[EXERCISE INSTRUCTIONS]:
1. Please give again, word for word, the stretch of the DataStage post from "4. Using separate" through "row, 0=historical row)".
2. According to the DataStage post, how many source tables are there to process?
3. Decide whether each statement agrees with the DataStage post. Answer yes or no, and quote the deciding words.
(a) The source and target both run DB2 UDB on AIX Unix.
(b) Federated servers are permitted.
(c) The writer chose DB2 CLI drivers over ODBC to gain speed.

[QUOTED TEXT]:
##############################

I need to tap into the bounty of knowledge that is DSXchange :D yet again!
In my current project I am transferring the data from a transactional system to a copy of the same on a different server on an iterative basis during the course of the day. Normally, I would rather do this using replication or MQ Series, but neither of those are available to me.
Here are the ground rules and system stuff:
1. Source and target are DB2 UDB running on AIX Unix
2. No federated servers allowed
3. DataStage 7.5.1.A Server Edition on AIX Unix is my flavor. One of my main design paradigm's is to use as little database specific stuff as possible (avoiding stored procedures, external code and the like). The reason for this is that there is some question as to whether the target will stay on DB2 UDB as planned (wasn't my choice) or go back to SQL Server 2000 (2005 eventually). Hence, I also chose to sacrifice a little speed and used nothing but ODBC instead of DB2 CLI drivers/bulk loaders.
4. Using separate schema in the same database to capture history/changes
5. Using triggers to populate the history/changes, adding TRIGGER_DT, TRIGGER_USERID, TRIGGER_ACTION (U-update lists all fields, I-insert lists all fields, D-delete list only key fields), & TRIGGER_STATUS (default = 2 = in process - target table also has 1= current row, 0=historical row)
6. Target tables generally follow slowly changing dimension type 2 rules - therefore, in my case, everything is an INSERT.
7. There are 412 source tables to process, current with five steps (jobs) for each table, giving a total of 2060 jobs plus 1 job to get the batch info and 1 job to perform cleanup when done.

##############################

[INFORMATION SHOWN]:

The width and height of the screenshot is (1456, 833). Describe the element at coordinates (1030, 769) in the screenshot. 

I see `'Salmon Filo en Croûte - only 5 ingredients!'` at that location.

##############################

[SOLUTION LIST]:
1.
4. Using separate schema in the same database to capture history/changes
5. Using triggers to populate the history/changes, adding TRIGGER_DT, TRIGGER_USERID, TRIGGER_ACTION (U-update lists all fields, I-insert lists all fields, D-delete list only key fields), & TRIGGER_STATUS (default = 2 = in process - target table also has 1= current row, 0=historical row)

2. 412 source tables.

3.
(a) Yes: "Source and target are DB2 UDB running on AIX Unix"
(b) No: "No federated servers allowed"
(c) No: "used nothing but ODBC instead of DB2 CLI drivers/bulk loaders"